A man of 62 was admitted after three months of lethargy, malaise, night sweats and weight loss. Type 2 diabetes mellitus had been diagnosed at about the time these symptoms began and, on a home visit, his general practitioner had thought they were due to poor diabetic control. The patient had not experienced chest pain, cough, rigors or arthralgia. His medical history included a Ross procedure (pulmonary valve autograft to aortic position, pulmonary valve homograft) at age 35 for a congenital abnormality of the aortic valve. His medication was gliclazide and aspirin.
On examination he was pyrexial (38.28C), and tachycardic. The principal abnormal physical sign was a mid-systolic murmur. There was no rash or splenomegaly. Haemoglobin was 11.6 g/L, white cell count 21.66109/L (neutrophils 95%), C-reactive protein 72 mg/L, erythrocyte sedimentation rate 94 mm/L, random blood glucose 13.1 mmol/L, HbA1c 9.6%. The initial diagnosis was hyperosmolar non-ketotic hyperglycaemia. Because of his persistent pyrexia, a set of peripheral blood cultures was taken which became positive within 24 h showing Gram-positive rods. Since a biochemical test for the identification of Gram-positive rods gave no profile, the isolate was reported as ‘diphtheroids’ and presumed to be a contaminant. However, because of his previous valve replacement and his ongoing fevers the clinicians were advised to take more blood cultures. Three further sets of blood cultures became positive within two days. Gram-positive rods were again seen; and, on review of the original Gram films, the organisms were deemed more likely to be streptococci, possibly S. mutans. It was strongly suggested to exclude endocarditis in this patient and to review the state of his teeth. A transthoracic echocardiogram showed a small mobile vegetation on a thickened pulmonary valve. He was then treated for presumed streptococcal endocarditis with gentamicin 80 mg twice daily for two weeks and vancomycin twice daily for five weeks (he was allergic to penicillin). Eight teeth with advanced caries were removed while he was in hospital.

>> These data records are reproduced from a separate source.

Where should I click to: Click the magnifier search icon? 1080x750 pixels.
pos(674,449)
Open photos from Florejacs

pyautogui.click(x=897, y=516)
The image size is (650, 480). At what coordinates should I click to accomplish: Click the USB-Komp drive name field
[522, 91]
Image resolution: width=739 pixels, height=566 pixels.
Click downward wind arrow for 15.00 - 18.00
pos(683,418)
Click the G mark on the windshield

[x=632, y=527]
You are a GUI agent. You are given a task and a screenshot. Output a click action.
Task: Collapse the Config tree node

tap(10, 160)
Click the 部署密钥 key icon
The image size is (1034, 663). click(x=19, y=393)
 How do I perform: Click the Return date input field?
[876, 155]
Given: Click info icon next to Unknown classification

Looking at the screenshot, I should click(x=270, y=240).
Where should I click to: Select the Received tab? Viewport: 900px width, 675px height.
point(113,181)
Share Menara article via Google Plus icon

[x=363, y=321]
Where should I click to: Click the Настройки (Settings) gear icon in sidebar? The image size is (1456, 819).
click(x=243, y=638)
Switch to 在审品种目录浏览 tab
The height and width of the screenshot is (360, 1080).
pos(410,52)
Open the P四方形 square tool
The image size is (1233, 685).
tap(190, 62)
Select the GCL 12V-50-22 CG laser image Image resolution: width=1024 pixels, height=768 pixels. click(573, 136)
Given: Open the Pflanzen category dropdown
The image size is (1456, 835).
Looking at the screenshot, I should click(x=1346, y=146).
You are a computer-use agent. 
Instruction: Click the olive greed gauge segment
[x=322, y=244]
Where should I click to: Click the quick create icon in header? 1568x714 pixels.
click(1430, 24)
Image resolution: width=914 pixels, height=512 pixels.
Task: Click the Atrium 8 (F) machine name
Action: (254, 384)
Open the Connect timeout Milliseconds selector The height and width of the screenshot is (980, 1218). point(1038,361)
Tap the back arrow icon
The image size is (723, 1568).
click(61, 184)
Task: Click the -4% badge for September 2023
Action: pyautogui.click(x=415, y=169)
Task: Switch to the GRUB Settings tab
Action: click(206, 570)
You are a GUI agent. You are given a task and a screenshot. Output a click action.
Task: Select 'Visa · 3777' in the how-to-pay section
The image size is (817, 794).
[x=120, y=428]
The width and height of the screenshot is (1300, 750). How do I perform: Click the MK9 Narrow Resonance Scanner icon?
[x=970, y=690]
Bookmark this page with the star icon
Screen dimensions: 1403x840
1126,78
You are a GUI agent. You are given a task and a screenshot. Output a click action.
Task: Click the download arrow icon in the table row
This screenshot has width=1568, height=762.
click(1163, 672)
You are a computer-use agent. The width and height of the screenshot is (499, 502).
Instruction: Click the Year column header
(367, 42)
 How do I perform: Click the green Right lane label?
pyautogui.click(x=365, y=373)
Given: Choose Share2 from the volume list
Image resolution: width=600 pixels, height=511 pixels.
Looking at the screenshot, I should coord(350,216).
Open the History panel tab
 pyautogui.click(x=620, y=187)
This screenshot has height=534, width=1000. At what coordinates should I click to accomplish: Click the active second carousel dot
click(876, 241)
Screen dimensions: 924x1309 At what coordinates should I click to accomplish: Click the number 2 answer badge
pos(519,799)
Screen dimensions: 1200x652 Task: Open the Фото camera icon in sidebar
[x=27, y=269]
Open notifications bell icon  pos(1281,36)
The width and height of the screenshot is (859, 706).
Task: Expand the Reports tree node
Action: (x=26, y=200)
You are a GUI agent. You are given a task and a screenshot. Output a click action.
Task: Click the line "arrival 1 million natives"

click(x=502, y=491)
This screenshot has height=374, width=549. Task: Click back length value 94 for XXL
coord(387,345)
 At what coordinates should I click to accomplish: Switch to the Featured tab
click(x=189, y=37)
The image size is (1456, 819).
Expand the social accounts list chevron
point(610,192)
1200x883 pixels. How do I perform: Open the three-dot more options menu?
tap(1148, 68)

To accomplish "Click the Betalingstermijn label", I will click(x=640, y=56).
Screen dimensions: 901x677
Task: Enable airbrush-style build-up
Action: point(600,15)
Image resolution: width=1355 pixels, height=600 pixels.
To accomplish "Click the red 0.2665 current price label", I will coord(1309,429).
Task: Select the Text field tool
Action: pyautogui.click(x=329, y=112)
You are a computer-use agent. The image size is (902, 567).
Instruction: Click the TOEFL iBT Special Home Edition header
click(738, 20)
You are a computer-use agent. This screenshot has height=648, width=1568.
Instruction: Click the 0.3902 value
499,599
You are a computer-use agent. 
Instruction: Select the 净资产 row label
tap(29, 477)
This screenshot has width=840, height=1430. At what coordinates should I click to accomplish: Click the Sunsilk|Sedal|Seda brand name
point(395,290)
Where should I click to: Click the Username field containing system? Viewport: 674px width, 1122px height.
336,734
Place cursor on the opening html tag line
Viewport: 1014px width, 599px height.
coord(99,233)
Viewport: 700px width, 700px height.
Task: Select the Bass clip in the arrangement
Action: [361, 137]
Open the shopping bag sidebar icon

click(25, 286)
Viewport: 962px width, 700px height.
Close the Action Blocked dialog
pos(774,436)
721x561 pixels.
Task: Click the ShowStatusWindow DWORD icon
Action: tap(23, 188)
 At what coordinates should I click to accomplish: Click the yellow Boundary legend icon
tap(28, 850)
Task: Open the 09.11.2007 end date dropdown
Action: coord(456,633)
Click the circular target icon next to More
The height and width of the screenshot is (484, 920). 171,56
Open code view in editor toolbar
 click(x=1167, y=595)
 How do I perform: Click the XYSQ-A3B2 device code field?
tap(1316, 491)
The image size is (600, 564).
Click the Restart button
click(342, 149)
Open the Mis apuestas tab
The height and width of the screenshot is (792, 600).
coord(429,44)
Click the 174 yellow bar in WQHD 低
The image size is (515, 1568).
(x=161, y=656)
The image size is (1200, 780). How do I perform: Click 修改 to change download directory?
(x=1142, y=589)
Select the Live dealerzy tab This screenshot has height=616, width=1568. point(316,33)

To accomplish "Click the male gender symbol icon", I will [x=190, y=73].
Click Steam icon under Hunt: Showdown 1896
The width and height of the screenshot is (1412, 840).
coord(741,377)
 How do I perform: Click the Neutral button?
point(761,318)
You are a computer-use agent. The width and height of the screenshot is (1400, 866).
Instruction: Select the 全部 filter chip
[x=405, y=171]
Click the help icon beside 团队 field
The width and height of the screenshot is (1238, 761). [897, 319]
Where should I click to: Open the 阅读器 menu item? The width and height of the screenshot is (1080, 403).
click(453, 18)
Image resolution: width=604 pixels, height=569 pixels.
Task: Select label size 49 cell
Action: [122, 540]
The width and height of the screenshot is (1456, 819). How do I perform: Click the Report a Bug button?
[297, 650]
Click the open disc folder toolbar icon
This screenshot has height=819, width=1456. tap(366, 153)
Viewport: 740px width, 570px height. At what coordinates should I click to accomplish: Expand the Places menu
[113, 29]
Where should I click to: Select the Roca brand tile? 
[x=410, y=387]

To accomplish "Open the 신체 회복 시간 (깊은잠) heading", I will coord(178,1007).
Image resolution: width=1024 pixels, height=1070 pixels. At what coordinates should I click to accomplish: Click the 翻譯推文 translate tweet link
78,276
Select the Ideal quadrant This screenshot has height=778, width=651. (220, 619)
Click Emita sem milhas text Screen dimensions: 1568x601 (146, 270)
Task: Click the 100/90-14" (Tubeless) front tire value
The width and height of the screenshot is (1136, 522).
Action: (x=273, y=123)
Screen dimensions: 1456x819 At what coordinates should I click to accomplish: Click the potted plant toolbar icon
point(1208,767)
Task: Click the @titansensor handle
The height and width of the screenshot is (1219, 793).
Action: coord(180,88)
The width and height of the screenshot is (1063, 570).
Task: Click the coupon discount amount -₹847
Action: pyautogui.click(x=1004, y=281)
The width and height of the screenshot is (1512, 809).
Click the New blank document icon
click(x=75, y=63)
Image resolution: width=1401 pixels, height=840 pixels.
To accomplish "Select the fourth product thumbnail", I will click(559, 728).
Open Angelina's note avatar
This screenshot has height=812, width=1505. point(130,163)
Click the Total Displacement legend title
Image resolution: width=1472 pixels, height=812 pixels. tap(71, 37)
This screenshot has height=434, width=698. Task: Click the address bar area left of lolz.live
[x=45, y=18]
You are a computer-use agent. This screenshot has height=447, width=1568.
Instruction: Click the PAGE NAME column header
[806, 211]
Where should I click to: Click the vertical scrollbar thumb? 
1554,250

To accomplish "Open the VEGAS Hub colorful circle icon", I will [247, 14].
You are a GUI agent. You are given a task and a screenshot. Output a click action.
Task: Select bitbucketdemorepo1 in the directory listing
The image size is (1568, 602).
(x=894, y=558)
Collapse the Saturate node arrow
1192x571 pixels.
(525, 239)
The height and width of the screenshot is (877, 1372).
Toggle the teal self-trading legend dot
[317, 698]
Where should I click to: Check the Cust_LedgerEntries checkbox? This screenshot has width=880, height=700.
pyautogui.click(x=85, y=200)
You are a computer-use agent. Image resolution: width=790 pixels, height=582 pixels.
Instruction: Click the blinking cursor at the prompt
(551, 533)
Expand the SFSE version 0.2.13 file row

His infection markers became normal.
Originally, the laboratory performed a biochemical test (API) for the identification of streptococci, which named the organisms as Leuconostoc sp. This was unlikely to be correct since the isolate was vancomycin sensitive whereas Leuconostoc spp. are resistant. After two weeks, the reference laboratory confirmed the isolate to be a fully sensitive S. mutans.
S. mutans belongs to a group of non-haemolytic Gram-positive cocci which typically appear rod-shaped on acid culture medium but show a streptococcal appearance, in chains, when subcultured into a neutral or alkaline broth. The organism was first described by Clarke in 1924, who noted the variation of morphology with the pH of the medium.1 On the basis of their rod-shaped appearance when isolated from blood culture medium they can be easily dismissed as diphtheroids—i.e. non-pathogenic skin bacteria. In 1977 Emmerson and Eykyn2 drew attention to this hazard, by reporting two cases of S. mutans endocarditis in which the organisms had been initially misidentified as diphtheroid contaminants.
Although diphtheroids are the second most common bacterial contaminants in blood cultures, the case presented here illustrates that 27 years on we still fall into the same trap of misidentifying an important pathogen and potentially delaying the diagnosis and treatment of a serious infection.3 Clinicians and microbiology staff need to be critical about the identification of ‘diphtheroids’ from blood cultures. New technology such as commercial identification kits may even add to the confusion.